Abstract

Abstract Guinea pig Kupffer cells (KC) were assessed for their capacity to take up and present antigen (Ag) to primed T lymphocytes for the induction of secondary in vitro Ag-specific proliferative responses. KC were prepared by sequential exposure of liver to collagenase and trypsin, followed by differential centrifugation, overnight culture, and glass adherence. Oil-induced peritoneal exudate macrophages (PEM), treated in identical fashion, were used for comparison. KC and PEM from unprimed animals were incubated for 45 min at 37 °C in vitro with Ag (trinitrophenyl-ovalbumin or tuberculin PPD) and washed repeatedly. Ag-exposed KC and PEM were then tested for their ability to function as Ag-presenting cells by mixing them with primed peritoneal exudate T lymphocytes (PEL) and assaying for the induction of lymphocyte 3H-thymidine incorporation.
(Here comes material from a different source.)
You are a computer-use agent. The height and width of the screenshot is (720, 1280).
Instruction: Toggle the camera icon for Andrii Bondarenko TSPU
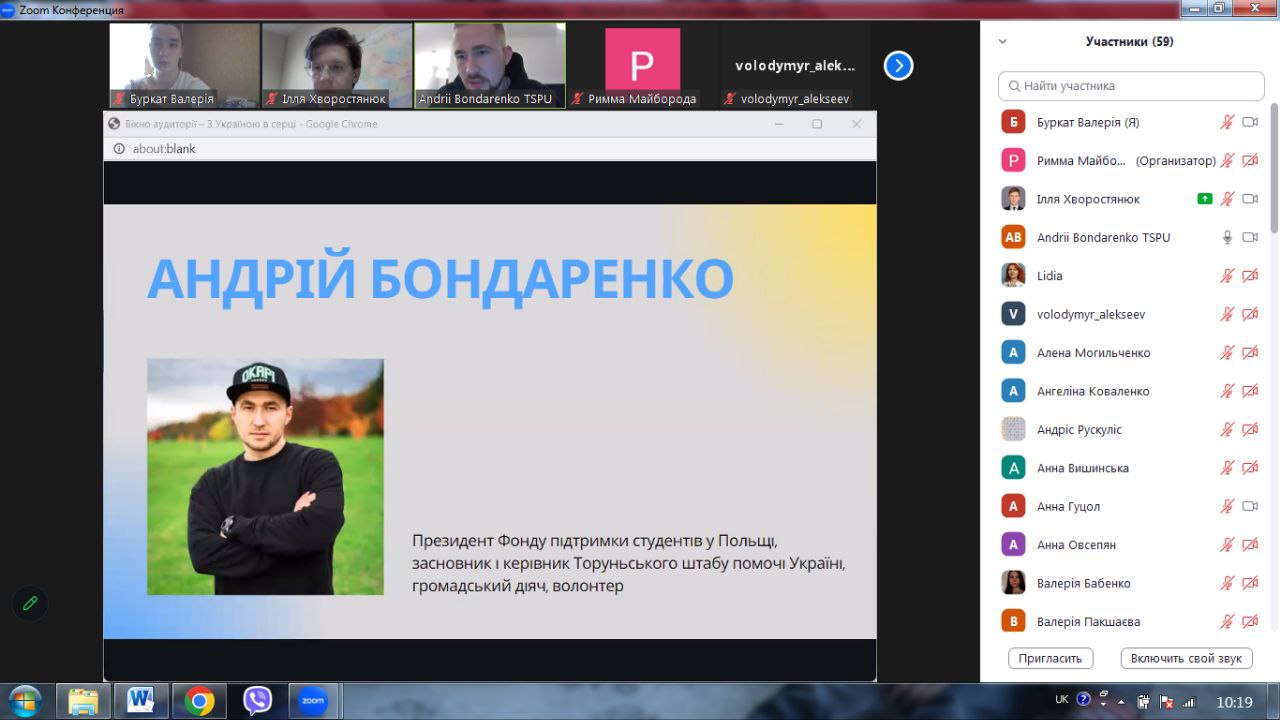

Tn this system, both Ag-pulsed KC and PEM were capable of functioning as Ag presenting cells but the magnitude of responses induced by Ag-bearing KC was less than that stimulated by Ag-pulsed PEM. Ag presentation was accomplished only by living KC or PEM; heat-killed Mø were ineffective Ag-presenting cells even when mixed with living but non-Ag pulsed KC or PEM. The diminished Ag presenting capability of KC was unlikely to be explained by decreased Ag uptake, increased Ag catabolism, or a nonspecific suppressive activity. Finally, the histocompatibility requirement for Ag presentation by KC was characterized. In studies using inbred guinea pigs, KC were capable of presenting Ag to syngeneic PEL but were incapable of stimulating proliferative responses in allogeneic PEL. The results indicate that KC resemble inflammatory Mø in their ability to act as Ag-presenting cells, albeit they do so in a somewhat less efficient manner. Moreover, the induction of T lymphocyte responsiveness by Ag-pulsed KC is restricted by determinants encoded by the major histocompatibility complex.